Matching and bidding happen off-chain through a fast auctioneer layer that uses RPC-style messaging. This keeps latency low and avoids waiting for block confirmations, allowing provers to see tasks and respond in real time.
Although matching is performed off-chain, outcomes and integrity are anchored on Ethereum. The auctioneer and prover services submit cryptographic proofs and state commitments to on-chain contracts, which hold funds and enable anyone to verify the correctness of job assignment and payment settlement.
The entire system is designed for transparency and independent verification. The auctioneer maintains a clear, auditable log of all requests, balances, and completed jobs, using cryptographic techniques like Merkle commitments to prove its integrity.

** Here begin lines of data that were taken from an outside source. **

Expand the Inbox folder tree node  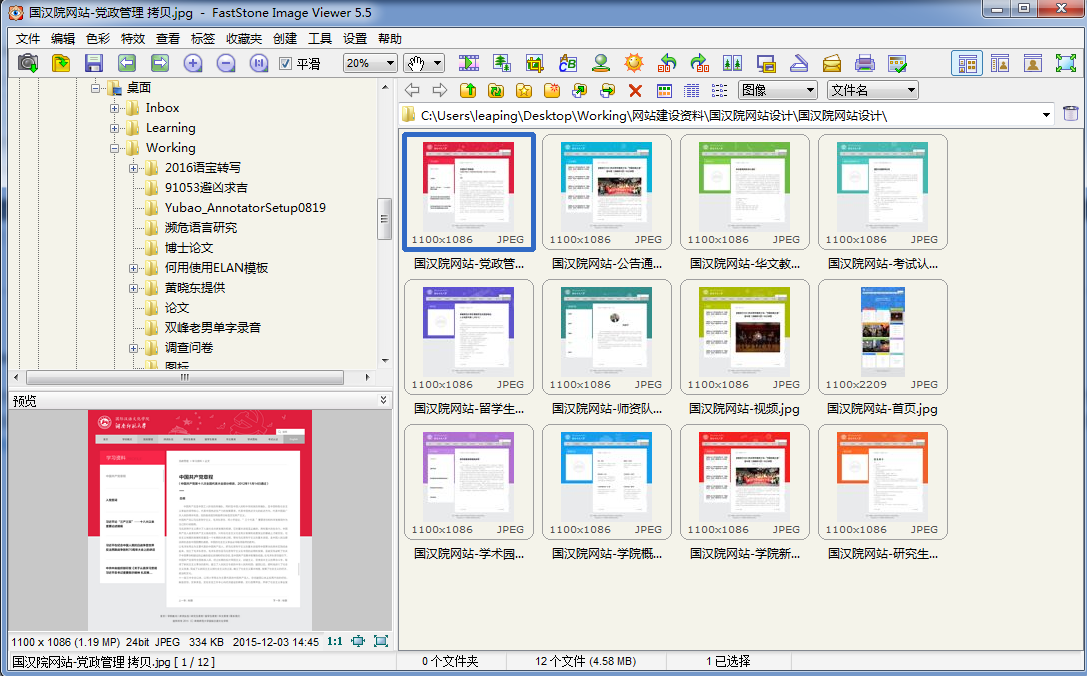(x=114, y=108)
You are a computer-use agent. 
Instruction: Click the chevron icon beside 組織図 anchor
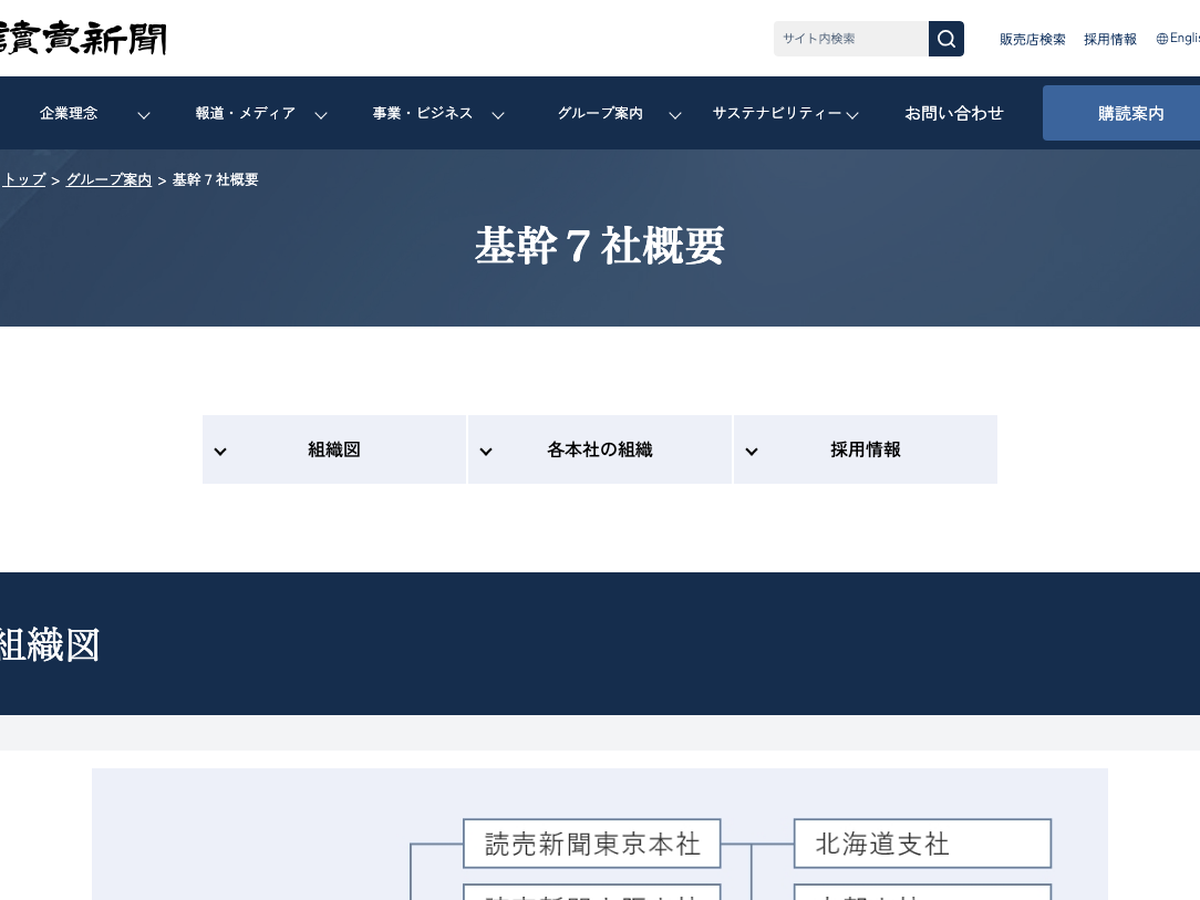click(x=221, y=451)
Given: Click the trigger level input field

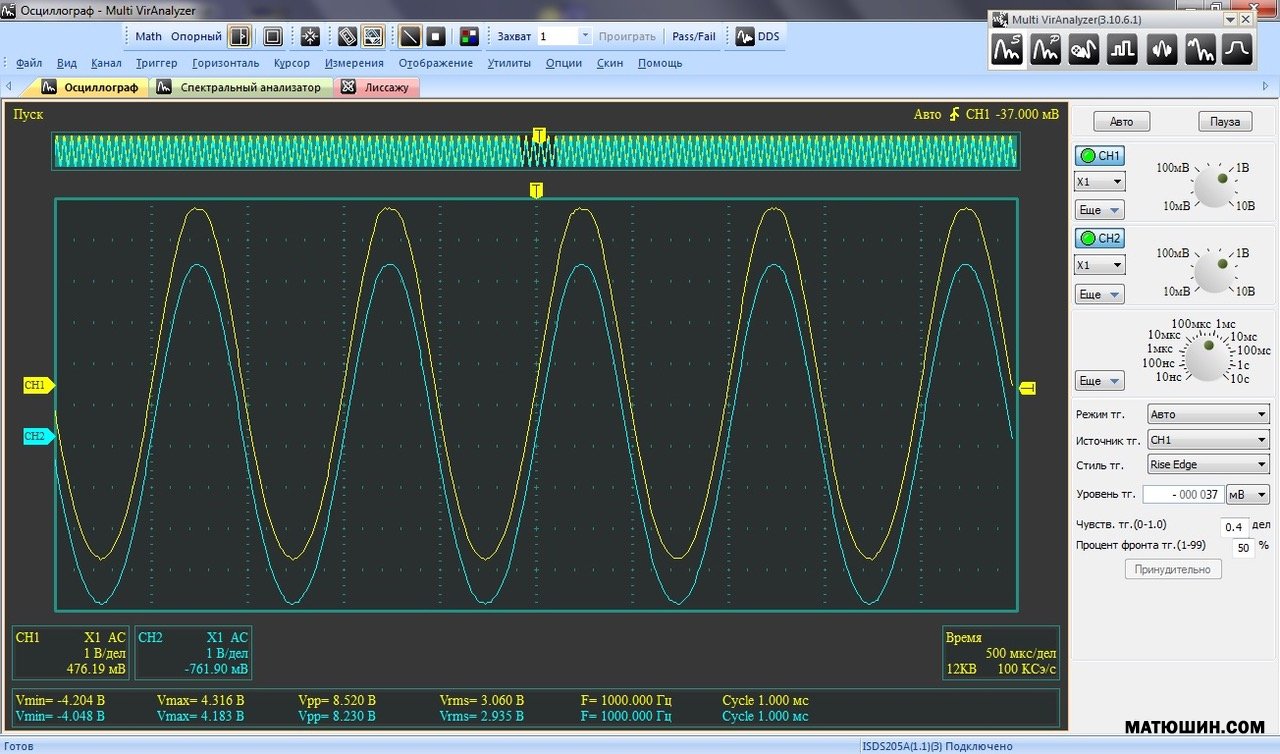Looking at the screenshot, I should point(1182,495).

A separate prover service reads this state, generates a ZK proof (using SP1), and posts that final proof on-chain. This allows any third-party observer to confirm that the network is operating exactly as designed.
The protocol uses an ERC-20 utility token, PROVE, to align incentives across the network. Typical roles for the token include:
Using an external prover network removes much of the heavy lifting of running proof infrastructure, but teams should still evaluate latency, pricing, and the economic security provided by staking and on-chain settlement. Monitoring published on-chain proofs and understanding the auction dynamics are important for trusting the service model and ensuring the desired SLAs for production systems.
By combining a marketplace of provers, a developer-friendly zkVM (SP1), and an on-chain settlement layer, the Succinct architecture aims to make zero-knowledge proofs more accessible for real-world applications. This approach lowers technical barriers and spreads the cost and complexity of proof generation across a decentralized network, helping builders add privacy, scalability, and verifiable computation to their products more easily.